### [La consigne]
Recopiez le passage du texte sur le label de presse qui commence par les mots contenant « Le président a précisé » et se termine par « ce processus d’évaluation. ». Remplacez-y « Reporters sans frontières » par « RSF ».

Le gouvernement a catégoriquement démenti envisager la création d’un système de labellisation médiatique. La porte-parole gouvernementale a précisé lors du conseil des ministres que l’État ne mettrait pas en place de label destiné à la presse, réaffirmant que cette responsabilité ne lui incombe nullement.
Emmanuel Macron a martelé n’avoir jamais évoqué la création d’un label d’État ni d’un ministère de la Vérité, contrairement aux accusations de plusieurs partis politiques. Le président a souligné que le gouvernement n’assumerait jamais cette fonction, celle-ci ne relevant pas de son rôle institutionnel légitime.
Deux semaines avant cette clarification, Macron avait mentionné à Arras un projet de distinction entre les sites d’information respectant les règles déontologiques et les autres. Ce projet visait à identifier les médias appliquant les standards professionnels reconnus dans le secteur de l’information.
Le président a précisé que l’État ne doit pas déterminer ce qui constitue une information valide ou invalide. Il a dirigé l’attention vers des initiatives existantes, notamment celle lancée par Reporters sans frontières avec la Journalism Trust Initiative, déjà engagée dans ce processus d’évaluation.
Macron a averti que permettre à l’État de vérifier l’information conduirait inévitablement vers la dictature. Il a réaffirmé que cette mission devait rester entre les mains d’organismes indépendants et professionnels du secteur journalistique.

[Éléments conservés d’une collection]
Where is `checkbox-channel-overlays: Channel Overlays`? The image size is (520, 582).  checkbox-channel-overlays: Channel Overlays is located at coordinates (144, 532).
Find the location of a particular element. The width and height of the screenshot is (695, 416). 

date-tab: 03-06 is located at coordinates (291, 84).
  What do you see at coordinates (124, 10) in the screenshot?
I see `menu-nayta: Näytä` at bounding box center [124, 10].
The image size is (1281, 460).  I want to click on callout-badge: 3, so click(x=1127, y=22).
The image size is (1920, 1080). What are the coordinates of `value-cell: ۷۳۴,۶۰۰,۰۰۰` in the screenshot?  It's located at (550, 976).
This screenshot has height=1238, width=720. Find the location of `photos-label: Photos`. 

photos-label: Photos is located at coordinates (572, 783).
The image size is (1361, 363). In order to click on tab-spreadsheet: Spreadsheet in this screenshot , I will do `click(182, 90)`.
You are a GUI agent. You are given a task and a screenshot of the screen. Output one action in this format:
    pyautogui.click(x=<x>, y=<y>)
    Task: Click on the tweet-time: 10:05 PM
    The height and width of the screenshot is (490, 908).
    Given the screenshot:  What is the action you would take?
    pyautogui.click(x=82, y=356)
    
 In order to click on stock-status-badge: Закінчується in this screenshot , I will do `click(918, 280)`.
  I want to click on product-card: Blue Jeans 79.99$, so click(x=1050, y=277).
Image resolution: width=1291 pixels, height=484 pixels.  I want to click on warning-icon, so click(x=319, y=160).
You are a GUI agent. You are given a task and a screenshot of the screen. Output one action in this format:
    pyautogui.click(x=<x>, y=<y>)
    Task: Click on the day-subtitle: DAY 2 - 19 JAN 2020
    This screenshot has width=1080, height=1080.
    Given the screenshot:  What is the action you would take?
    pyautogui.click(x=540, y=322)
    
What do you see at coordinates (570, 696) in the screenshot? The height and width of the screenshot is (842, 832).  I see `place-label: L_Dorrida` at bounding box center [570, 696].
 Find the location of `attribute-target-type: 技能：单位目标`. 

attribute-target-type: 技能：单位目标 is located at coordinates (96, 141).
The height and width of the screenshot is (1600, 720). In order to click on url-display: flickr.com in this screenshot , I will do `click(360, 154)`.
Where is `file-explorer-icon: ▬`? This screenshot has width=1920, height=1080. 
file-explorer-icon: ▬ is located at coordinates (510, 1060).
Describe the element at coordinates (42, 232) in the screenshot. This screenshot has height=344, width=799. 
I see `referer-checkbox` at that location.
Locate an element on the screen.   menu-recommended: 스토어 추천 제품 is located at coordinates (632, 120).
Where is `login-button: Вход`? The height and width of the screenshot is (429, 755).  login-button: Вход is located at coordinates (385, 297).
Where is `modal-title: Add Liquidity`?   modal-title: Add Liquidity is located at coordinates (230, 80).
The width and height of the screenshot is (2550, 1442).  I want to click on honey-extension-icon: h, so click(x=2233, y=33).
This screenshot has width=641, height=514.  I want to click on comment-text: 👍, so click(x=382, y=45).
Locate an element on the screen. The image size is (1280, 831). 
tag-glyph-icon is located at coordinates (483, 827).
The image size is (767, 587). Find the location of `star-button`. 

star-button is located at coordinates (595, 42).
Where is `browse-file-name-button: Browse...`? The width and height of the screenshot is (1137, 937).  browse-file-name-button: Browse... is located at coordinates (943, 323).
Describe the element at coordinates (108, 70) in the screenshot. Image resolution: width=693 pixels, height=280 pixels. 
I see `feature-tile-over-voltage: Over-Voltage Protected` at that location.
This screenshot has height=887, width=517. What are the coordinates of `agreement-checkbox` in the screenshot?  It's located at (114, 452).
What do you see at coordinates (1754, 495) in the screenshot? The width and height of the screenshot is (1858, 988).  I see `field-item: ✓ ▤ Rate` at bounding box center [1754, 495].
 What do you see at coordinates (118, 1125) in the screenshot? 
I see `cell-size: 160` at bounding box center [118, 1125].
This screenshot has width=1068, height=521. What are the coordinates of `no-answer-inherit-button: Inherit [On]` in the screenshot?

### [Réponse rédigée]
Le président a précisé que l’État ne doit pas déterminer ce qui constitue une information valide ou invalide. Il a dirigé l’attention vers des initiatives existantes, notamment celle lancée par RSF avec la Journalism Trust Initiative, déjà engagée dans ce processus d’évaluation.